## begin Document text

So, I had a random thought that started a debate thread on Star Alliance (remember that from way, way back?). And boy is it a whopper. Registration on the forum is required to participate, so I'll copy some of the bigger posts in the debate here.

The opening post:
So, I had a random thought; that's, of course, rarely a good thing. Now, let's see if this can turn into a full debate. *ahem* Have you ever considered that some of the most puzzling aspects of quantum physics could be logically explained by the universe being a computer simulation? Let's go over a couple examples.

- As best we can tell, mass, distance, and time all appear to be quantized; that is, they're integer values. Any computer constructed by a physics system remotely like ours is only capable of representing quantized values.

## end Document text
## begin Entries supplied

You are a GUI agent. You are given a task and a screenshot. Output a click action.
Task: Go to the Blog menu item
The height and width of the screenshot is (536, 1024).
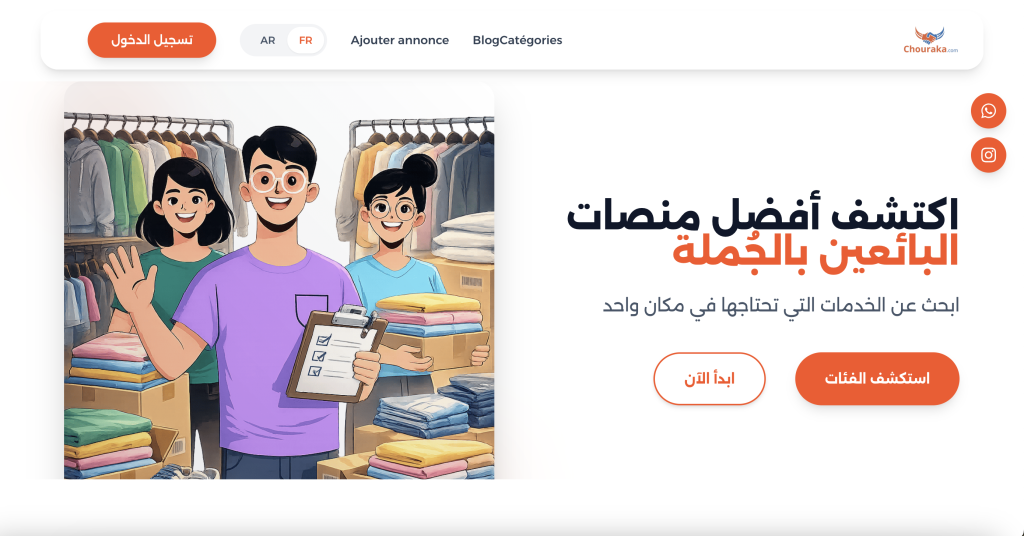486,40
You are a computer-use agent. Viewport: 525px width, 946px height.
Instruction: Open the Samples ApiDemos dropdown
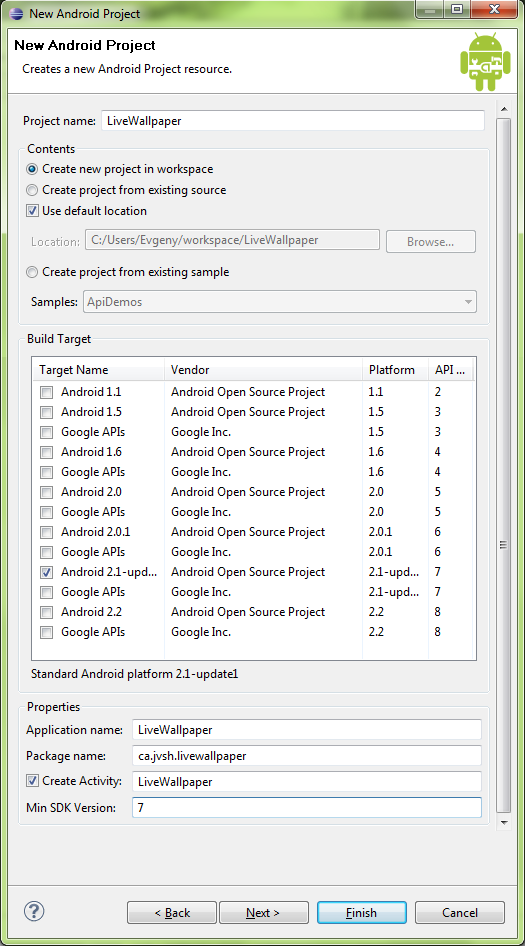pos(279,302)
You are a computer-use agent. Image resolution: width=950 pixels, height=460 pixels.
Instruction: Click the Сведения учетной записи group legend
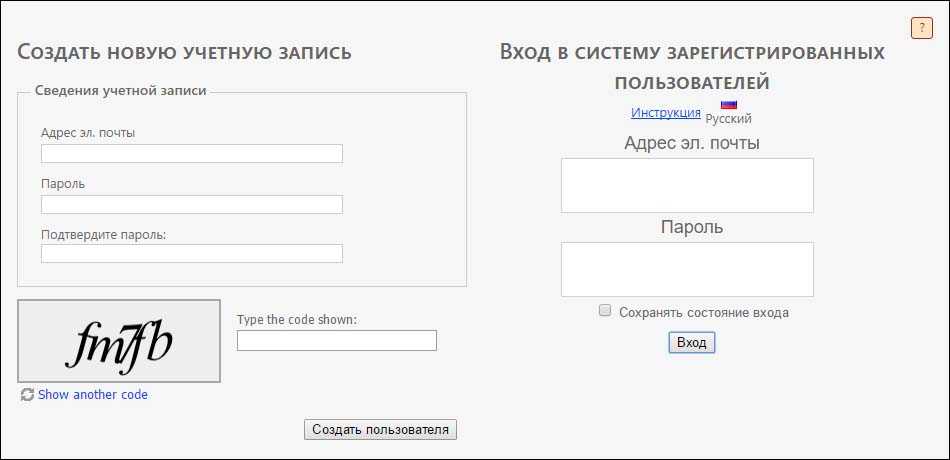tap(120, 90)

## end Entries supplied

In the forum post about quantum physics, what three things does the opening post say appear to be quantized? The listing has nothing to do with the forum post about quantum physics.

Correct output — Mass, distance, and time.